Some two-thirds of the 13,800 asylum seekers and refugees in Indonesia are dependent on aid or live in government-run immigration detention centres, according to the UN Refugee Agency.

They’re not allowed to work or access social security.

Many sleep in the streets near Jakarta’s already-full immigration detention centre or queue – day after day – at the UNHCR office seeking help.

Others drift from one boarding house to the next begging for food. Some sleep on the steps of a local mosque.

“I could never have imagined this life before,” Nimo says. “There is no hope. I have children and I am a prostitute. This is a really bad life. It’s much harder than Somalia.”

Nimo fled Somalia with her children after Islamists stoned her younger sister to death and then turned their guns on the rest of her family. She was shot during one attack.

Her 10-day journey through Dubai and Kuala Lumpur, and across the Malacca Strait, ended after a two-day bus ride to the Indonesian capital in 2015.

Her appeals for help from NGOs and the UNHCR have been refused.

During a recent interview – to discuss her sex work – no assistance was offered. Instead, she was lectured about breaking local laws, and the health risks of prostitution.

UNHCR Indonesia representative Thomas Vargas says recent humanitarian emergencies – such the Rohingya crisis in Bangladesh – mean money earmarked for Indonesia is being redirected.

“When there are those types of flashpoints, that’s where the limited funding the UNHCR has globally goes,” he tells AAP.

For refugees in Indonesia, aid is now even harder to come by.

“You have limited funding and you have to help the neediest. That’s the harsh reality. It’s a very tough situation,” Vargas says.

At night refugee women living on the street risk sexual violence.

Refugee Suad, 27, lives in a tight network of laneways near Jakarta’s central shopping district.

The Somalian says men regularly try to force refugee women to go with them for sex.

“When we sleep on the street, West African businessman come to this area. They threaten us and touch us and we are powerless to stop them,” she tells AAP.

“If you don’t say yes they say they can beat you. But I say no, I’m a Muslim, I can’t do it. I am hungry and I want money, but I can’t do that.”
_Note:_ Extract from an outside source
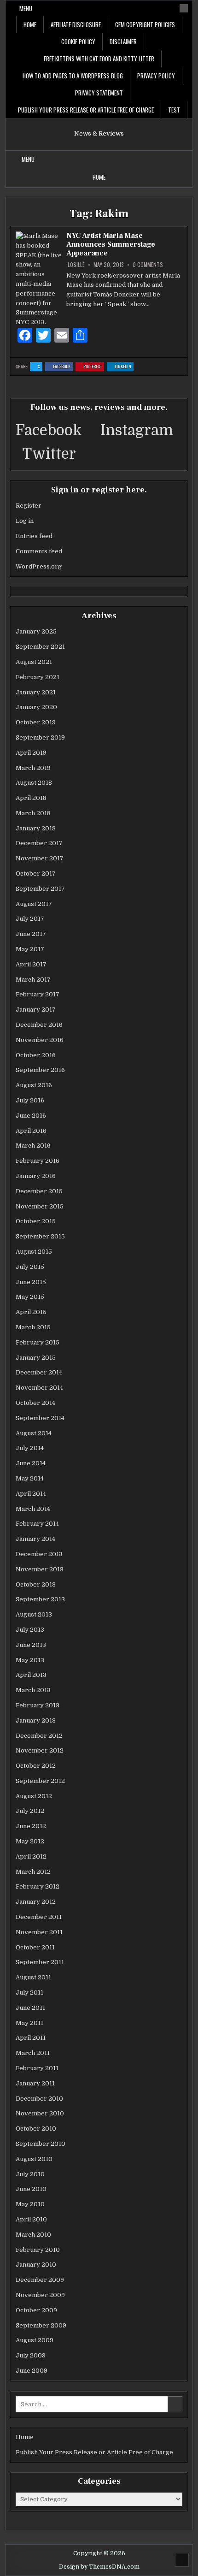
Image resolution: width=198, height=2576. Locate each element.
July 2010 (30, 2174)
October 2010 (36, 2128)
Fear of being labelled a prostitute or shunned causes many women to hide their abuse.

Suad’s family was killed by a bomb in Mogadishu. She says she was abducted, raped and held captive by militants.
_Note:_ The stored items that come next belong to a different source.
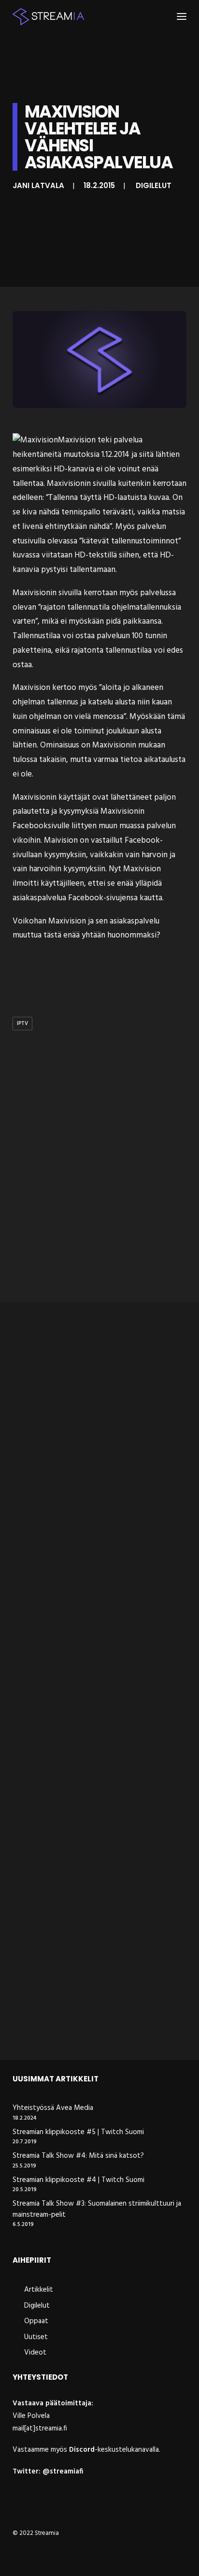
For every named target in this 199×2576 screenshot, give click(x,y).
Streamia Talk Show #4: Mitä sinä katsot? (78, 2156)
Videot (35, 2352)
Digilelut (153, 185)
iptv (22, 1023)
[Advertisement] (99, 1186)
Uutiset (36, 2337)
After she escaped a local mosque raised the money needed to pay people smugglers.

Suad says in Somalia rape victims are often accused of being prostitutes and are sent away so as not to shame their family or community.

But now, out of desperation, she’s now considering going with men.

“When you don’t have food, when you don’t have shelter, life becomes very hard and that is the only option,” she says.

Mr Vargas says “survival sex” is common among refugees who don’t receive aid or have family to protect them.

“When you are not able to make a living you resort, unfortunately, to these types of survival techniques and that’s a risk refugees have here,” he admits.

Asylum seekers and refugees across the archipelago are protesting their treatment.

But the fact is the UNHCR deals with 65.6 million refugees and forcibly displaced people globally.

The crisis is unlike any seen since World War II, according to Mr Vargas. It’s stretched aid budgets and led to tougher immigration policies in key resettlement nations.

US President Donald Trump’s executive order on immigration and Australia’s policy of refusing refugees from Indonesia if they arrived after mid-2014 are clear examples, he says.

It’s created “unpredictability in the (resettlement) system” and left refugees stranded.

Immigration policies based on deterrence and criminalisation – rather than protection and human rights – came under the spotlight at the UN Human Rights Council in Geneva in March.

UN special rapporteur Nils Melzer says government policies – rather than criminal activity, corruption and dangerous travel – are the major cause of abuses inflicted on refugees.